#### STATED TASK:
Update the material below by changing every "How do I perform" to "How can I perform", keeping all other text the same.

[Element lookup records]

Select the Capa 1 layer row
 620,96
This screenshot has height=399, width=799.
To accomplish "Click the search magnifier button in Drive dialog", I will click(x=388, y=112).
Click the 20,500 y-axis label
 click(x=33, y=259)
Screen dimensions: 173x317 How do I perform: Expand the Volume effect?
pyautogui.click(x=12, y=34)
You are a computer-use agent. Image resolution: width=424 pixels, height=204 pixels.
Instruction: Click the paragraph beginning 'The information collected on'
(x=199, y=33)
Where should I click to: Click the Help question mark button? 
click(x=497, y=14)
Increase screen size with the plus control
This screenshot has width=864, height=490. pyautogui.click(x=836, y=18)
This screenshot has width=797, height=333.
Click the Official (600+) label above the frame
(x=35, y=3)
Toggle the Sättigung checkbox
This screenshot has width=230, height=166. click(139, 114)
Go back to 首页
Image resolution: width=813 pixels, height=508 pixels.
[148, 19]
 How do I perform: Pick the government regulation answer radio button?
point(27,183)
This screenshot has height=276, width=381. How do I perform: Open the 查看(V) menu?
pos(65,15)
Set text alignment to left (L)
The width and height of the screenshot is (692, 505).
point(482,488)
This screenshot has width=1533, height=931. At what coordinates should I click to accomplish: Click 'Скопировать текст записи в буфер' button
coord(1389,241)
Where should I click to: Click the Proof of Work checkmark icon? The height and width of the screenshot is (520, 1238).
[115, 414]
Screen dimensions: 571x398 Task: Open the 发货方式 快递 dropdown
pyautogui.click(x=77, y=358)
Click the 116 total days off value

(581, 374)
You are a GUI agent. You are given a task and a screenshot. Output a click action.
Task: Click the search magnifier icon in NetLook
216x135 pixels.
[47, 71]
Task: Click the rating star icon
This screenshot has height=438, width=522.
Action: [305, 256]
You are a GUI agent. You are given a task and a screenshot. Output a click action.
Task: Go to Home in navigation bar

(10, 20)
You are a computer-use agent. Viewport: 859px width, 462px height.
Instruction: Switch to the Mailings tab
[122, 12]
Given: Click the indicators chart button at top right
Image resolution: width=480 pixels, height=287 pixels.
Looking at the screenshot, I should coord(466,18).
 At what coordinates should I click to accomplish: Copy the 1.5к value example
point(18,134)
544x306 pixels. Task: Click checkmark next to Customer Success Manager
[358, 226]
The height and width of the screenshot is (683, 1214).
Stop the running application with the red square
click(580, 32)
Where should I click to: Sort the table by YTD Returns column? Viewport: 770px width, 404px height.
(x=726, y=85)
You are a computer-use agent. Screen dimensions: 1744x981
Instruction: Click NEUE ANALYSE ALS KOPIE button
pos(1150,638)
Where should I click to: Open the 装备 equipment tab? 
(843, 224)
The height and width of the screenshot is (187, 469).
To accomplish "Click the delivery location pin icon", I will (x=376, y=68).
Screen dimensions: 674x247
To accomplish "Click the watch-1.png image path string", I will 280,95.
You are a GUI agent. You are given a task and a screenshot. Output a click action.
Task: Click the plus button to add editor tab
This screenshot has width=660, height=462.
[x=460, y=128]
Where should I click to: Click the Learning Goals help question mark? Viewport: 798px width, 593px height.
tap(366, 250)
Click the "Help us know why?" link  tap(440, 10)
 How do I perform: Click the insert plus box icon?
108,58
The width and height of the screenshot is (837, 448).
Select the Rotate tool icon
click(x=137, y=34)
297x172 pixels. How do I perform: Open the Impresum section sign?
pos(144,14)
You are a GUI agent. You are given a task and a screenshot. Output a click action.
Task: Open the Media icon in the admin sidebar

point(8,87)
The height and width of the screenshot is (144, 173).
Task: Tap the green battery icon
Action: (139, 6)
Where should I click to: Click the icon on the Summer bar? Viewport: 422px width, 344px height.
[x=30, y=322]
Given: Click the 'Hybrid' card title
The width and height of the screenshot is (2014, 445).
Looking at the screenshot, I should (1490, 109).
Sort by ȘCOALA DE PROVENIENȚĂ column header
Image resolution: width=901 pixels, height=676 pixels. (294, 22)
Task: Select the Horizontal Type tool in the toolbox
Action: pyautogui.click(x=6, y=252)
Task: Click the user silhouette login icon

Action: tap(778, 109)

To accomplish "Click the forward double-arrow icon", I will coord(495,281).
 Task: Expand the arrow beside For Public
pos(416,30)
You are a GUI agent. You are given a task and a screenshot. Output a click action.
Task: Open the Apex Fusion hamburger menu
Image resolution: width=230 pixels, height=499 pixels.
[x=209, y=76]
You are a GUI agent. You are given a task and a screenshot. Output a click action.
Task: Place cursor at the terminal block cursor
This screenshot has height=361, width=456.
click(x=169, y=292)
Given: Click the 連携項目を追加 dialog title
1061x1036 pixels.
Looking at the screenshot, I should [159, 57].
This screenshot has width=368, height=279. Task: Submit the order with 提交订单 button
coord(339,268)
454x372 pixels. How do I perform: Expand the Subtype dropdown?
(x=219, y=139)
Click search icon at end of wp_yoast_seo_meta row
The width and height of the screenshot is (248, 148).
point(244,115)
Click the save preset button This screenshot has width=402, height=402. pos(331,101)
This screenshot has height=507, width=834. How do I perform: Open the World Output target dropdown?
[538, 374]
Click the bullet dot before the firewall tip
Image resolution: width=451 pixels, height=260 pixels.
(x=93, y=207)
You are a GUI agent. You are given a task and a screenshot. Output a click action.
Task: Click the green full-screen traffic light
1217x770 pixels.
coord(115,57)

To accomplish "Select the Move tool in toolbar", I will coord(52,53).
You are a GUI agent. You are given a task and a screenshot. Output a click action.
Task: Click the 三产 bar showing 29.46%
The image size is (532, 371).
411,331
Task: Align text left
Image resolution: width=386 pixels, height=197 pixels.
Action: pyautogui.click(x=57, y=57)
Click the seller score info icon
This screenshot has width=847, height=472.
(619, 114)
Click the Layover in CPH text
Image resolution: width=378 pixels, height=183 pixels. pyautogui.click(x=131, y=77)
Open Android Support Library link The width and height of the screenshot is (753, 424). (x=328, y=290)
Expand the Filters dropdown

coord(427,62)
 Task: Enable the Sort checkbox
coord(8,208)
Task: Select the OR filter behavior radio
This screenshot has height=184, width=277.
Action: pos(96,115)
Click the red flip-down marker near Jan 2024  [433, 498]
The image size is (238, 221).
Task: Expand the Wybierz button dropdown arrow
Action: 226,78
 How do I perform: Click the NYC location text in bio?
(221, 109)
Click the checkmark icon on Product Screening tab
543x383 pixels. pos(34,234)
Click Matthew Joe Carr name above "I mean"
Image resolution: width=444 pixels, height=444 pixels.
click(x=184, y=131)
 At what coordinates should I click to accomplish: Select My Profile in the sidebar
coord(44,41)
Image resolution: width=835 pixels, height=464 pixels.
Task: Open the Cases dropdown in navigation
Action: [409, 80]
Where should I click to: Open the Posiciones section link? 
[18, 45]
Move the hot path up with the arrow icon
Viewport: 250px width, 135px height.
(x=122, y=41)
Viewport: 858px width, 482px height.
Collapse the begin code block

#### COMPLETE ANSWER:
Select the Capa 1 layer row
 620,96
This screenshot has height=399, width=799.
To accomplish "Click the search magnifier button in Drive dialog", I will click(x=388, y=112).
Click the 20,500 y-axis label
 click(x=33, y=259)
Screen dimensions: 173x317 How can I perform: Expand the Volume effect?
pyautogui.click(x=12, y=34)
You are a computer-use agent. Image resolution: width=424 pixels, height=204 pixels.
Instruction: Click the paragraph beginning 'The information collected on'
(x=199, y=33)
Where should I click to: Click the Help question mark button? 
click(x=497, y=14)
Increase screen size with the plus control
This screenshot has width=864, height=490. pyautogui.click(x=836, y=18)
This screenshot has width=797, height=333.
Click the Official (600+) label above the frame
(x=35, y=3)
Toggle the Sättigung checkbox
This screenshot has width=230, height=166. click(139, 114)
Go back to 首页
Image resolution: width=813 pixels, height=508 pixels.
[148, 19]
 How can I perform: Pick the government regulation answer radio button?
point(27,183)
This screenshot has height=276, width=381. How can I perform: Open the 查看(V) menu?
pos(65,15)
Set text alignment to left (L)
The width and height of the screenshot is (692, 505).
point(482,488)
This screenshot has width=1533, height=931. At what coordinates should I click to accomplish: Click 'Скопировать текст записи в буфер' button
coord(1389,241)
Where should I click to: Click the Proof of Work checkmark icon? The height and width of the screenshot is (520, 1238).
[115, 414]
Screen dimensions: 571x398 Task: Open the 发货方式 快递 dropdown
pyautogui.click(x=77, y=358)
Click the 116 total days off value

(581, 374)
You are a GUI agent. You are given a task and a screenshot. Output a click action.
Task: Click the search magnifier icon in NetLook
216x135 pixels.
[47, 71]
Task: Click the rating star icon
This screenshot has height=438, width=522.
Action: [305, 256]
You are a GUI agent. You are given a task and a screenshot. Output a click action.
Task: Go to Home in navigation bar

(10, 20)
You are a computer-use agent. Viewport: 859px width, 462px height.
Instruction: Switch to the Mailings tab
[122, 12]
Given: Click the indicators chart button at top right
Image resolution: width=480 pixels, height=287 pixels.
Looking at the screenshot, I should coord(466,18).
 At what coordinates should I click to accomplish: Copy the 1.5к value example
point(18,134)
544x306 pixels. Task: Click checkmark next to Customer Success Manager
[358, 226]
The height and width of the screenshot is (683, 1214).
Stop the running application with the red square
click(580, 32)
Where should I click to: Sort the table by YTD Returns column? Viewport: 770px width, 404px height.
(x=726, y=85)
You are a computer-use agent. Screen dimensions: 1744x981
Instruction: Click NEUE ANALYSE ALS KOPIE button
pos(1150,638)
Where should I click to: Open the 装备 equipment tab? 
(843, 224)
The height and width of the screenshot is (187, 469).
To accomplish "Click the delivery location pin icon", I will (x=376, y=68).
Screen dimensions: 674x247
To accomplish "Click the watch-1.png image path string", I will 280,95.
You are a GUI agent. You are given a task and a screenshot. Output a click action.
Task: Click the plus button to add editor tab
This screenshot has width=660, height=462.
[x=460, y=128]
Where should I click to: Click the Learning Goals help question mark? Viewport: 798px width, 593px height.
tap(366, 250)
Click the "Help us know why?" link  tap(440, 10)
 How can I perform: Click the insert plus box icon?
108,58
The width and height of the screenshot is (837, 448).
Select the Rotate tool icon
click(x=137, y=34)
297x172 pixels. How can I perform: Open the Impresum section sign?
pos(144,14)
You are a GUI agent. You are given a task and a screenshot. Output a click action.
Task: Open the Media icon in the admin sidebar

point(8,87)
The height and width of the screenshot is (144, 173).
Task: Tap the green battery icon
Action: (139, 6)
Where should I click to: Click the icon on the Summer bar? Viewport: 422px width, 344px height.
[x=30, y=322]
Given: Click the 'Hybrid' card title
The width and height of the screenshot is (2014, 445).
Looking at the screenshot, I should (1490, 109).
Sort by ȘCOALA DE PROVENIENȚĂ column header
Image resolution: width=901 pixels, height=676 pixels. (294, 22)
Task: Select the Horizontal Type tool in the toolbox
Action: pyautogui.click(x=6, y=252)
Task: Click the user silhouette login icon

Action: tap(778, 109)

To accomplish "Click the forward double-arrow icon", I will coord(495,281).
 Task: Expand the arrow beside For Public
pos(416,30)
You are a GUI agent. You are given a task and a screenshot. Output a click action.
Task: Open the Apex Fusion hamburger menu
Image resolution: width=230 pixels, height=499 pixels.
[x=209, y=76]
You are a GUI agent. You are given a task and a screenshot. Output a click action.
Task: Place cursor at the terminal block cursor
This screenshot has height=361, width=456.
click(x=169, y=292)
Given: Click the 連携項目を追加 dialog title
1061x1036 pixels.
Looking at the screenshot, I should [159, 57].
This screenshot has width=368, height=279. Task: Submit the order with 提交订单 button
coord(339,268)
454x372 pixels. How can I perform: Expand the Subtype dropdown?
(x=219, y=139)
Click search icon at end of wp_yoast_seo_meta row
The width and height of the screenshot is (248, 148).
point(244,115)
Click the save preset button This screenshot has width=402, height=402. pos(331,101)
This screenshot has height=507, width=834. How can I perform: Open the World Output target dropdown?
[538, 374]
Click the bullet dot before the firewall tip
Image resolution: width=451 pixels, height=260 pixels.
(x=93, y=207)
You are a GUI agent. You are given a task and a screenshot. Output a click action.
Task: Click the green full-screen traffic light
1217x770 pixels.
coord(115,57)

To accomplish "Select the Move tool in toolbar", I will coord(52,53).
You are a GUI agent. You are given a task and a screenshot. Output a click action.
Task: Click the 三产 bar showing 29.46%
The image size is (532, 371).
411,331
Task: Align text left
Image resolution: width=386 pixels, height=197 pixels.
Action: pyautogui.click(x=57, y=57)
Click the seller score info icon
This screenshot has width=847, height=472.
(619, 114)
Click the Layover in CPH text
Image resolution: width=378 pixels, height=183 pixels. pyautogui.click(x=131, y=77)
Open Android Support Library link The width and height of the screenshot is (753, 424). (x=328, y=290)
Expand the Filters dropdown

coord(427,62)
 Task: Enable the Sort checkbox
coord(8,208)
Task: Select the OR filter behavior radio
This screenshot has height=184, width=277.
Action: pos(96,115)
Click the red flip-down marker near Jan 2024  [433, 498]
The image size is (238, 221).
Task: Expand the Wybierz button dropdown arrow
Action: 226,78
 How can I perform: Click the NYC location text in bio?
(221, 109)
Click the checkmark icon on Product Screening tab
543x383 pixels. pos(34,234)
Click Matthew Joe Carr name above "I mean"
Image resolution: width=444 pixels, height=444 pixels.
click(x=184, y=131)
 At what coordinates should I click to accomplish: Select My Profile in the sidebar
coord(44,41)
Image resolution: width=835 pixels, height=464 pixels.
Task: Open the Cases dropdown in navigation
Action: [409, 80]
Where should I click to: Open the Posiciones section link? 
[18, 45]
Move the hot path up with the arrow icon
Viewport: 250px width, 135px height.
(x=122, y=41)
Viewport: 858px width, 482px height.
Collapse the begin code block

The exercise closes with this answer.